Oloololo Escarpment
"Down on the plains you see the animals. From up here you finally see the Mara."
Most people come to the Maasai Mara and never once look up at the wall that defines its western edge. The Oloololo Escarpment — a long, forested ridge of the Great Rift Valley’s Soit Oloololo fault — rises several hundred metres above the Mara Triangle, and for the entire first morning of our stay I treated it as nothing more than scenery, a green backdrop for the lions and the wildebeest. It was our guide, Joseph, who finally insisted we drive up it. “Everyone looks down,” he said. “Almost nobody looks back.”
The Climb to the Rim
The track up is rough — a rutted, switchbacking thing that had our vehicle groaning in low gear — but as we climbed, the plains began to unfurl beneath us like a map being unrolled. The escarpment marks the boundary between the Mara Triangle below and the cooler highlands above, and the vegetation changes with the altitude: down on the savanna it is open grassland and flat-topped acacias, but up on the rim there are stretches of genuine forest, cooler air, and birdsong I had not heard anywhere on the plains.

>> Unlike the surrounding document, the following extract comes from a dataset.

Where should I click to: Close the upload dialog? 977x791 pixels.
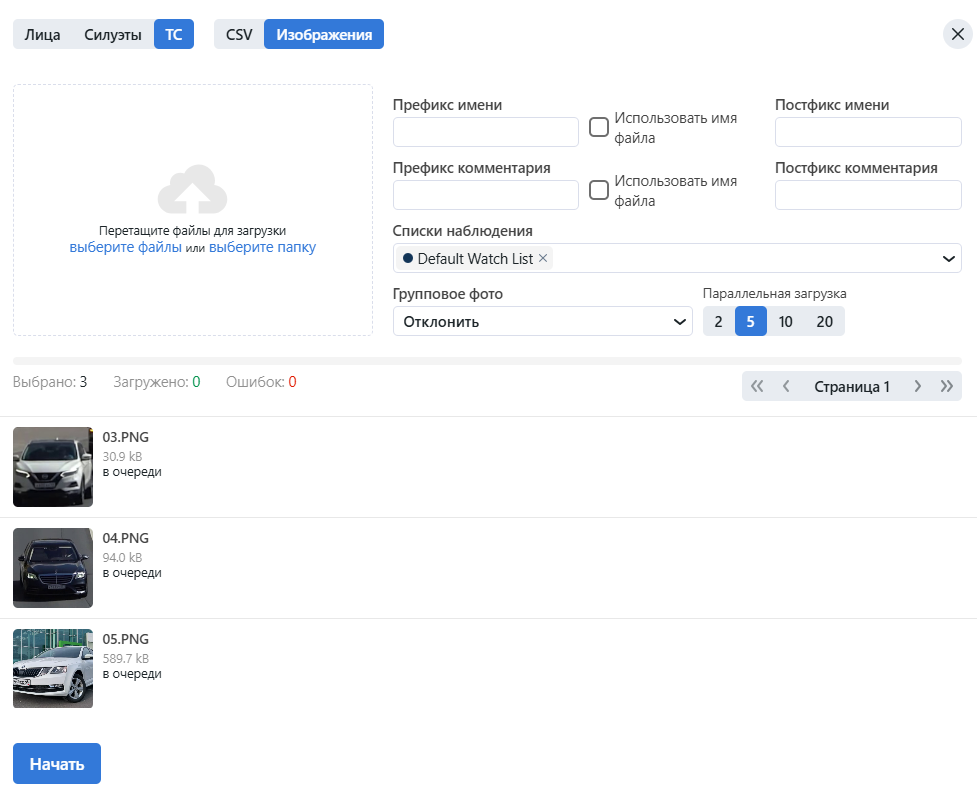(x=957, y=35)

At the top, Joseph pulled over at a point where the whole Triangle lay spread out far below, the Mara River glinting silver through it, herds of wildebeest reduced to a faint dark stippling across the gold. Lia, who had been photographing every individual zebra at close range for two days, finally put her camera down and just looked. There is a scale to the Mara that you simply cannot grasp from inside it. You have to get above it, and the escarpment is the only place that lets you.

The Edge of Two Worlds
What I had not understood until we were up there is that the escarpment is also a frontier of human geography. The protected plains of the Mara Triangle lie on one side; on the other, the land tips over into Maasai community country, with cattle and small homesteads and the smoke of cooking fires rising in the late afternoon. Joseph grew up on this ridge, and as he drove he pointed out where his family’s boma had stood, where the cattle were grazed, where as a boy he had walked an hour to school along the very edge of the drop. The escarpment is not wilderness to him. It is home, with the most extraordinary view in Africa thrown in for free.
We stayed up there until the light went amber and the first chill crept into the air, then began the slow descent back down to the plains, where the predators were starting to stir for the night’s hunt. I have rarely felt the geography of a place so physically — the literal step up from the wildlife stage to the seat in the gods.

When to go: July to October overlaps the great migration on the plains below, but the escarpment is rewarding year-round and is at its greenest after the rains, from November through to March. Ask your guide specifically to drive up — many itineraries skip it entirely, which is their loss.